Avez-vous remarqué quelque chose d’étrange? Pour ma part, je trouve tout cela extrêmement louche. C’est un peu comme si cette hyper-focalisation sur l’individu était en quelque sorte liée à la machine capitaliste : ce cycle où nous achetons des choses dont nous n’avons pas besoin pour « améliorer » notre situation alors que devrions simplement en faire moins, et les suggestions accusatrices en matière de planification financière – comme pour suggérer qu’il est normal qu’une tête de laitue coûte plus de 9 $.
La solution est claire : nous n’avons simplement qu’à travailler plus fort, pas vrai?
La vérité, c’est que la glorification du travail acharné a ses limites et perd rapidement son étincelle. Nous vivons dans un système où le coût de la vie est une bulle conçue pour gonfler jusqu’à ce qu’elle éclate, avec l’intention de nous emporter avec elle. Bien que cette image soit terrifiante, ce qu’on ne nous dit pas, c’est que nous pouvons dire « non ». Il n’y a rien de mal à vouloir le meilleur pour nous-mêmes, mais je me demande comment ces objectifs pourraient être différents si nous pouvions les imaginer autrement. Comme tout mouvement social efficace (et contrairement au modèle capitaliste idéal), nous ne pouvons pas agir seul·es. Nous devons bâtir et mobiliser la communauté.

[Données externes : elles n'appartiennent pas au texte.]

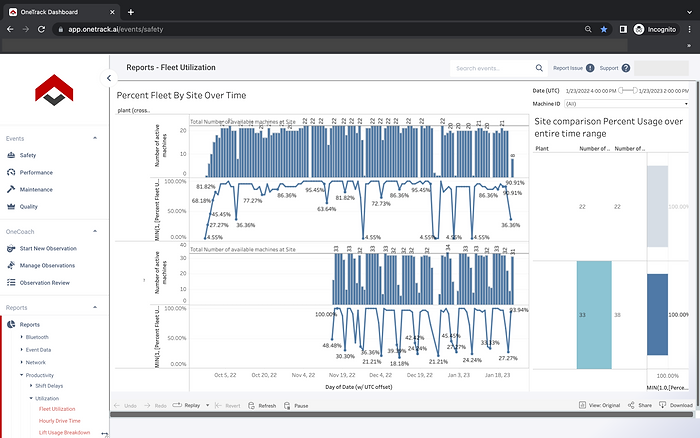This screenshot has width=700, height=438.
Task: Pause the dashboard auto updates
Action: coord(295,405)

À quoi pourrait ressembler la vie si nous ralentissions et si nous vivions de façon collective plutôt qu’individuelle? Et si nos résolutions de la nouvelle année ressemblaient à « développer un lien plus profond avec la nature », « continuer mon éducation en matière de justice sociale » ou « élaborer des systèmes pour accroître la responsabilisation de ma communauté face à nos besoins collectifs »?

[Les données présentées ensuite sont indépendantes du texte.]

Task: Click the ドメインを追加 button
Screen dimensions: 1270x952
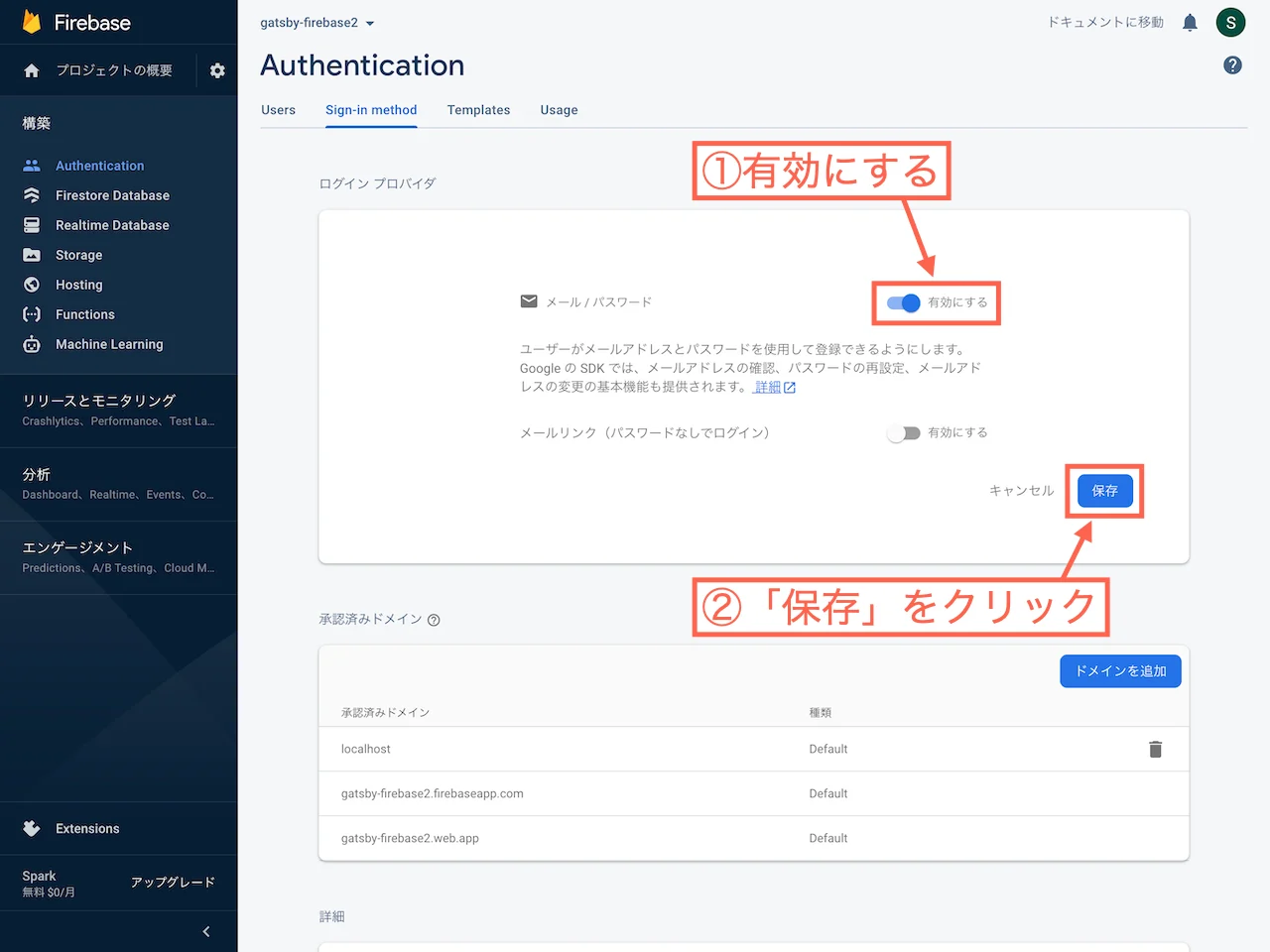Action: pyautogui.click(x=1120, y=671)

Ce qu’il y a de bien avec ce genre de résolutions, c’est qu’elles n’ont pas besoin de cadrer parfaitement avec votre tableau de visualisation soigneusement élaboré ou d’être récitées sur le coup de minuit le 1er janvier. Ce sont des engagements à vie. Plus que des intentions, ce sont des pratiques. Elles requièrent plus que votre attention individuelle, car elles nécessitent un engagement soutenu et collectif.

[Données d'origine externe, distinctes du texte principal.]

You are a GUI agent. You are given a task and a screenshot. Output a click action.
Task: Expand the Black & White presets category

Alors que les températures mondiales augmentent et que la biodiversité décline, il n’y a pas de meilleur moment pour réfléchir de manière critique à ce qui retient notre attention. Les défis auxquels nous faisons face aujourd’hui nous poussent à nous replier sur nous-mêmes et à nous accrocher à nos désirs individuels, qui nous paraissent être la voie la plus sûre. Mais cette façon de penser est un produit du capitalisme, et elle ne peut nous protéger. Elle est conçue pour nous empêcher d’exploiter notre potentiel illimité en construisant des communautés d’entraide.
La question qui se pose est donc la suivante : comment pouvons-nous nous situer au sein de nos communautés et reconnaître que nous ne pouvons pas guérir ou répondre à nos besoins de manière isolée?
La réponse : adopter une vision élargie et délaisser les perspectives contraignantes.
Imaginez si, pour chaque objectif personnel de remise en forme ou de finances fixé, une banque alimentaire locale s’employait à lutter contre l’insécurité alimentaire dans votre communauté. Le fait de se fixer des objectifs d’engagement communautaire contribue donc à notre santé collective. Vous rêvez d’acheter une première maison cette année? Pourquoi ne pas en profiter pour en apprendre davantage sur les peuples ayant un lien ancestral avec les terres où se trouve cette propriété? La vérité est un prérequis au démantèlement des systèmes coloniaux (y compris le capitalisme) et à la réconciliation. Et finalement, si vous avez décidé d’améliorer vos pratiques écologiques, chaque pot de sauce qui garnit vos étagères pourrait représenter un courriel envoyé à des représentant·es du gouvernement ou à des décisionnaires (qui siègent bien confortablement derrière leurs bureaux, n’attendant que votre appel ou votre courriel concernant les changements que vous aimeriez voir).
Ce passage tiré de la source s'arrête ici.